Il Ministero pubblico ordinò una perizia, che evidenziò l’assenza delle misure di sicurezza necessarie. La struttura non era stata cioè puntellata a dovere. Di qui le conclusioni a cui è giunta dalla procuratrice Margherita Lanzillo. Due degli operai presenti sul cantiere, finiti inizialmente sotto inchiesta, sono stati prosciolti. Nei confronti di tre persone il procedimento penale è sfociato invece – come detto – in altrettanti decreti per omicidio colposo.

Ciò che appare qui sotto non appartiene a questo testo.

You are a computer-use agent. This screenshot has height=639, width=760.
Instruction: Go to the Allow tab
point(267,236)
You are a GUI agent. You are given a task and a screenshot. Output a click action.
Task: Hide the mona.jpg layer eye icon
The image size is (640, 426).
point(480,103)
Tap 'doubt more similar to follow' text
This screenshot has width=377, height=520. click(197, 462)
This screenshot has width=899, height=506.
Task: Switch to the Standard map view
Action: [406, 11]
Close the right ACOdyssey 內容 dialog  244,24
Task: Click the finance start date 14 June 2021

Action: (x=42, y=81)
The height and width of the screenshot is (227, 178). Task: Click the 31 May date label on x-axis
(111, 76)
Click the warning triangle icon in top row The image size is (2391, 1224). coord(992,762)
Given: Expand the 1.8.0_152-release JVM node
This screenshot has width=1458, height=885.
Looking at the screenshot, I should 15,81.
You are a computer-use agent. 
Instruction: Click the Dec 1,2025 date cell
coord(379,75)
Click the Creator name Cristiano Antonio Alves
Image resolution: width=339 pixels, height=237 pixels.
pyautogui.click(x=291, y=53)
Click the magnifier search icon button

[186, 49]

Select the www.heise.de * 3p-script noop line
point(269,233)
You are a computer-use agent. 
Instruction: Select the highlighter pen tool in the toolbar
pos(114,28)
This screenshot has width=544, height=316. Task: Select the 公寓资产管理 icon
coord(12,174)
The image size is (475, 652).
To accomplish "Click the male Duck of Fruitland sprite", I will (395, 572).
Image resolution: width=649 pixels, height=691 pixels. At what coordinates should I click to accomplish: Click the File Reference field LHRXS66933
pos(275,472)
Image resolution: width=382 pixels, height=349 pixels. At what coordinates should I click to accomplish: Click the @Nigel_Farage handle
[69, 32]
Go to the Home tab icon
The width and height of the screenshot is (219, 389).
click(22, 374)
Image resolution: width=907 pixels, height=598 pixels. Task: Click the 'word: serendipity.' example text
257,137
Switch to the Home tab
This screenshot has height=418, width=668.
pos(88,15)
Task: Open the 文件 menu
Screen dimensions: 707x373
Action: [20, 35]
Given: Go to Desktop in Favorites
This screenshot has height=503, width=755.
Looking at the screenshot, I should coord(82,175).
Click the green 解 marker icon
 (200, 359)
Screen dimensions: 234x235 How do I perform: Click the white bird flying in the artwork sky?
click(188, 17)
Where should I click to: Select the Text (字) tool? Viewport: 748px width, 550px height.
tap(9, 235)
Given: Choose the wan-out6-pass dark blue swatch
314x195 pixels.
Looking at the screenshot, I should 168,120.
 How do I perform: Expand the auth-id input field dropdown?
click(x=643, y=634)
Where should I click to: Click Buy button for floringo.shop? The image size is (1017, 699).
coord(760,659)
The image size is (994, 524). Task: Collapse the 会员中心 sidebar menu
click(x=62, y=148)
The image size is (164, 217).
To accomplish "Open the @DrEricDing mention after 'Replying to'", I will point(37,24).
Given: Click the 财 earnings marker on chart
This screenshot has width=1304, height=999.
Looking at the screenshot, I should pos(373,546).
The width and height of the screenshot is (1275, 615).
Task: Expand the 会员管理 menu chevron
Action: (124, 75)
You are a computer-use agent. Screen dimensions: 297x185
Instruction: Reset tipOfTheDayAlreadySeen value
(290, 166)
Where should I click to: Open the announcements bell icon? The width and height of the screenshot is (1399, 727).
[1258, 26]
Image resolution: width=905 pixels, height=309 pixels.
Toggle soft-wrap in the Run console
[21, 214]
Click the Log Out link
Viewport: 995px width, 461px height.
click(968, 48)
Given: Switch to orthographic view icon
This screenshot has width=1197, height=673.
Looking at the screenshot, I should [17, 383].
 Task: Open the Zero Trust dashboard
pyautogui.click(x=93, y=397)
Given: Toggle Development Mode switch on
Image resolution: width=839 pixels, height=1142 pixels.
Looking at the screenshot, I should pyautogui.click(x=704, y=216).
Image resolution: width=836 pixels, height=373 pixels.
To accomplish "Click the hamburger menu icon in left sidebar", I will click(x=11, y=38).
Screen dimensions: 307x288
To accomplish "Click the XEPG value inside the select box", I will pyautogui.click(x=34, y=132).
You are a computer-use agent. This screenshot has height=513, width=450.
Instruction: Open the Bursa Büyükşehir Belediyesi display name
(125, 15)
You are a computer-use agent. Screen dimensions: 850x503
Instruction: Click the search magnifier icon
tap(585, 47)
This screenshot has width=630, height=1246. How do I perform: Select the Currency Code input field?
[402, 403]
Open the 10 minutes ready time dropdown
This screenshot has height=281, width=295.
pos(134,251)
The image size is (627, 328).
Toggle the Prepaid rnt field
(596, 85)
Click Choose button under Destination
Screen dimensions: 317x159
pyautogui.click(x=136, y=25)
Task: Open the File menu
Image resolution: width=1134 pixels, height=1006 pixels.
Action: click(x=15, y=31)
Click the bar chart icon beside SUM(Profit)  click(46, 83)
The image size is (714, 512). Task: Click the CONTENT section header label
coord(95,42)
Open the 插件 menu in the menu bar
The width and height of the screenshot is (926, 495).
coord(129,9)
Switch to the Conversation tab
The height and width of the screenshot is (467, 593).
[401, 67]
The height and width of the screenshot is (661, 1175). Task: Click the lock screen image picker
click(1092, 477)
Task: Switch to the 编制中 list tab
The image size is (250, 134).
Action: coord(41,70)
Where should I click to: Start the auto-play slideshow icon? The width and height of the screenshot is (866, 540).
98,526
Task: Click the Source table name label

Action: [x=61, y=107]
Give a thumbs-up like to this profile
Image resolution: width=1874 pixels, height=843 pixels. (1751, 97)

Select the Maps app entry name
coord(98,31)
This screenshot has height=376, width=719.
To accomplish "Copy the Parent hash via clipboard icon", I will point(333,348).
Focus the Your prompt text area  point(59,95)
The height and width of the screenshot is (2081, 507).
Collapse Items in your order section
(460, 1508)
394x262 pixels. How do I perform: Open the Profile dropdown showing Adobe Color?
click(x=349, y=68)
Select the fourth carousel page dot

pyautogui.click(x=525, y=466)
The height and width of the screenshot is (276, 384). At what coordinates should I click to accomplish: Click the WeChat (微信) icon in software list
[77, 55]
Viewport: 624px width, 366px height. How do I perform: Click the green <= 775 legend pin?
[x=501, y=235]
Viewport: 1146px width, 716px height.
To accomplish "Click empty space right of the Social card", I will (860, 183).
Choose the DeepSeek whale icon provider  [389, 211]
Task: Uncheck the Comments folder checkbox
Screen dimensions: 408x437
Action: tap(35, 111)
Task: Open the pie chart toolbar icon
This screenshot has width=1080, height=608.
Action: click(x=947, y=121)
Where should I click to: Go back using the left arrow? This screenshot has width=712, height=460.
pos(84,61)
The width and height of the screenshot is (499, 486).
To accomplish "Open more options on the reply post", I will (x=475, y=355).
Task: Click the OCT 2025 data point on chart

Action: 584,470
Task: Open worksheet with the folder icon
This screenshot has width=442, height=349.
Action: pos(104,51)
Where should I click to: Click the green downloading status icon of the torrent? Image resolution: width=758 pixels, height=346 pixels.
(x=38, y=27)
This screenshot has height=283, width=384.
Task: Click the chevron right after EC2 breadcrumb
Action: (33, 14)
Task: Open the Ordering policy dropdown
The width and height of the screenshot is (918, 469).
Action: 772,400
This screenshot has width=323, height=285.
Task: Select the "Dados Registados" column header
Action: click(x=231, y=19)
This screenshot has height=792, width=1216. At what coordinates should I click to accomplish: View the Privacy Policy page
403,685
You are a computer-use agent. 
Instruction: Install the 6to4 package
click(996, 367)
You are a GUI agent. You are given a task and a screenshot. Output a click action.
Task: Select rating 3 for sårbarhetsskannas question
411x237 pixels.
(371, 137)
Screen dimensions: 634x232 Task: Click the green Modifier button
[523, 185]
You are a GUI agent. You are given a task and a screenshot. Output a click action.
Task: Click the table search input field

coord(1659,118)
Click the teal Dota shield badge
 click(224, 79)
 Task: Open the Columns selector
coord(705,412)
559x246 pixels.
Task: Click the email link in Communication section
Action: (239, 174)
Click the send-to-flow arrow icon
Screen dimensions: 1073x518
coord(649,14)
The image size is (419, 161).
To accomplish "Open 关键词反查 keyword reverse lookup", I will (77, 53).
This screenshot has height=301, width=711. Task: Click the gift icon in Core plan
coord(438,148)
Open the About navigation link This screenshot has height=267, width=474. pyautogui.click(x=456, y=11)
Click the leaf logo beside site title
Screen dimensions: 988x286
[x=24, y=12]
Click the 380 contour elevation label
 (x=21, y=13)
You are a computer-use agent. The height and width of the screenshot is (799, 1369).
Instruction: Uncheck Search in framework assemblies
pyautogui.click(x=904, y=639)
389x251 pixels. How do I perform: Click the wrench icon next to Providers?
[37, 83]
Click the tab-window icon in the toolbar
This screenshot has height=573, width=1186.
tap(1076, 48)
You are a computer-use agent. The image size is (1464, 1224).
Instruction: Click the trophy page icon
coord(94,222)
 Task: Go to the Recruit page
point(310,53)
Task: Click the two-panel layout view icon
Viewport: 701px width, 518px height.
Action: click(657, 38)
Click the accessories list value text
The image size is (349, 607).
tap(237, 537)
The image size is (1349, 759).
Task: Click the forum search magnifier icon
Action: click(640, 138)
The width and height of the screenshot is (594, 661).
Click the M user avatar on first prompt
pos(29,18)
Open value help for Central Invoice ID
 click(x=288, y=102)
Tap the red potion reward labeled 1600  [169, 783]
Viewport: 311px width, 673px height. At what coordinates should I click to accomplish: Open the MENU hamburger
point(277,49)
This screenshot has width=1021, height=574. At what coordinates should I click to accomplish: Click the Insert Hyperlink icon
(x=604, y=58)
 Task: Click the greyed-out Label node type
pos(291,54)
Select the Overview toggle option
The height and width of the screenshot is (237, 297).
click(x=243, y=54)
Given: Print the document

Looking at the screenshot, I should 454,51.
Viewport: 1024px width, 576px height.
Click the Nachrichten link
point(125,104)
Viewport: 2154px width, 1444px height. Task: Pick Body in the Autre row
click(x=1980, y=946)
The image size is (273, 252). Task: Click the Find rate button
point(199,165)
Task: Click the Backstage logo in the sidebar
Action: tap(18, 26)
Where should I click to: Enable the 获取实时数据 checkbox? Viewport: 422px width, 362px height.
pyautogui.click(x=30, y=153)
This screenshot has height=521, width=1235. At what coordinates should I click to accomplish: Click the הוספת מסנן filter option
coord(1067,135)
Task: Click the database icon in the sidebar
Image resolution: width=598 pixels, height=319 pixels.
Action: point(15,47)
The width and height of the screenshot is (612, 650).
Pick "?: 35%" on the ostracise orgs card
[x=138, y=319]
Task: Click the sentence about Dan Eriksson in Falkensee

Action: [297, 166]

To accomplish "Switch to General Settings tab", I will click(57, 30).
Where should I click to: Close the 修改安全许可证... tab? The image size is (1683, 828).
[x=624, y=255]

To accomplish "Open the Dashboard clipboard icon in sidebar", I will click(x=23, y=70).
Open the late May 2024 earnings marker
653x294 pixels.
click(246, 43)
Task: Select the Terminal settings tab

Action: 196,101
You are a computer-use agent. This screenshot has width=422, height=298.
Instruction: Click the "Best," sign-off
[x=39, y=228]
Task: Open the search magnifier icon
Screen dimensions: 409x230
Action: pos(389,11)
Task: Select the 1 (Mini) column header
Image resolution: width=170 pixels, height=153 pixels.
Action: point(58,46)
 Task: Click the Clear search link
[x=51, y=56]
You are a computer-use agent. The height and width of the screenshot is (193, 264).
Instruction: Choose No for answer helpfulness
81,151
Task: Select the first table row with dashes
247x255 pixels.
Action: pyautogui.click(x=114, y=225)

Si tratta del muratore caposquadra, di un ingegnere e di un disegnatore dell’impresa incaricata di eseguire i lavori. Contro di loro Lanzillo ha proposto una pena pecuniaria sospesa (più il pagamento di una multa). I tre, che respingono ogni addebito, hanno impugnato però la decisione emessa dalla procura. Il caso approderà dunque alla pretura penale di Bellinzona.